Shares in Playstation maker Sony Corp tumbled however, losing 10.7 percent after the company said it would raise $1.9 billion through a sale of convertible bonds.
U.S. stocks fell more than 1 percent on Wednesday after President Barack Obama reiterated his call for the wealthy to pay higher taxes, setting the stage for a tough budget battle with Congressional Republicans.
Investors fear that the package of tax increases and spending cuts mandated to come into force next year if a deal is not agreed - the so-called "fiscal cliff" - will pitch the world's biggest economy back into recession, dealing a fresh blow to the fragile global economy.
ELECTION CALL WEAKENS YEN
Currency markets were little changed, with the euro flat around $1.2733, having halted a five-day slide that had taken the single currency to its lowest in more than two months, and the yen steady at 80.185 to the dollar.
The yen had fallen the most against the dollar in two months on Wednesday after Japanese Prime Minister Yoshihiko Noda indicated he would call a snap election next month.
Japan's main opposition Liberal Democratic Party, which favours further monetary policy easing by the central bank, leads in opinion polls and the prospect of an early election is regarded as negative for the yen.
"Everyone is expecting Shinzo Abe from the LDP to be the next prime minister. He will pressure the BOJ to conduct bold monetary easing by setting a 2 to 3 percent inflation target," said Shun Maruyama, chief Japan equity strategist at BNP Paribas. "In the near-term, we can be bullish on the Nikkei and bearish on the Japanese yen."

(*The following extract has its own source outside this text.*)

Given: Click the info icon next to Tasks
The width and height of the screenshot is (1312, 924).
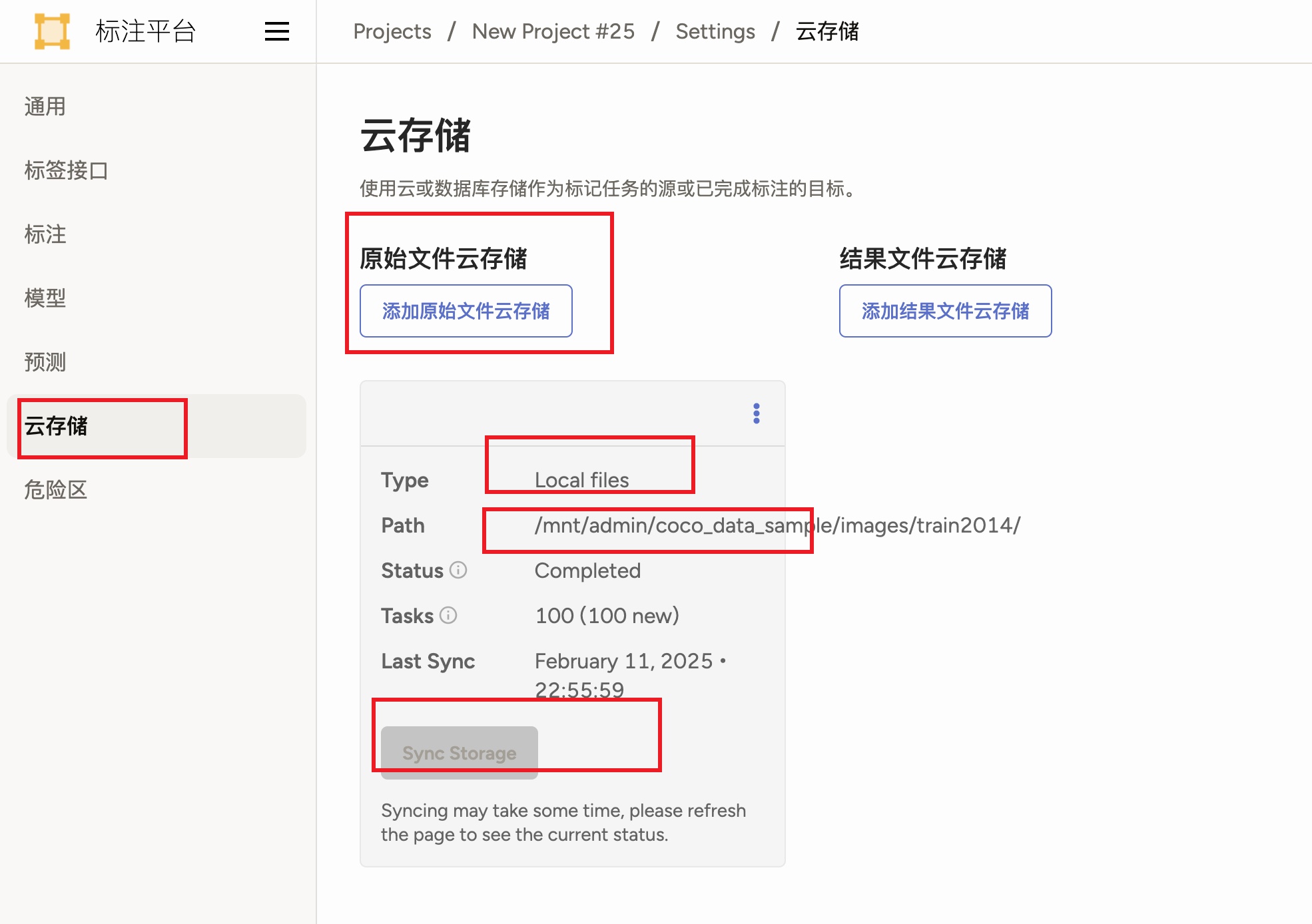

Still, foreign exchange market players said the news alone was unlikely to drive the dollar above the six-month peak of 80.68 yen hit earlier this month.
"It's questionable whether unorthodox monetary policy will suddenly work miracles in beating deflation," said Taisuke Tanaka, chief FX strategist at Deutsche Bank in Tokyo.
Benchmark Brent crude firmed 0.1 percent to around $109.70 a barrel, having risen more than 1 percent on Wednesday after Israel launched airstrikes in retaliation from rocket attacks on its territory, killing the military chief of Hamas.
US crude was flat at around USD 86.30 a barrel.
Copper was weaker, off a little more than 0.1 percent around $7,630 a tonne, while gold crept lower to around $1,725 an ounce.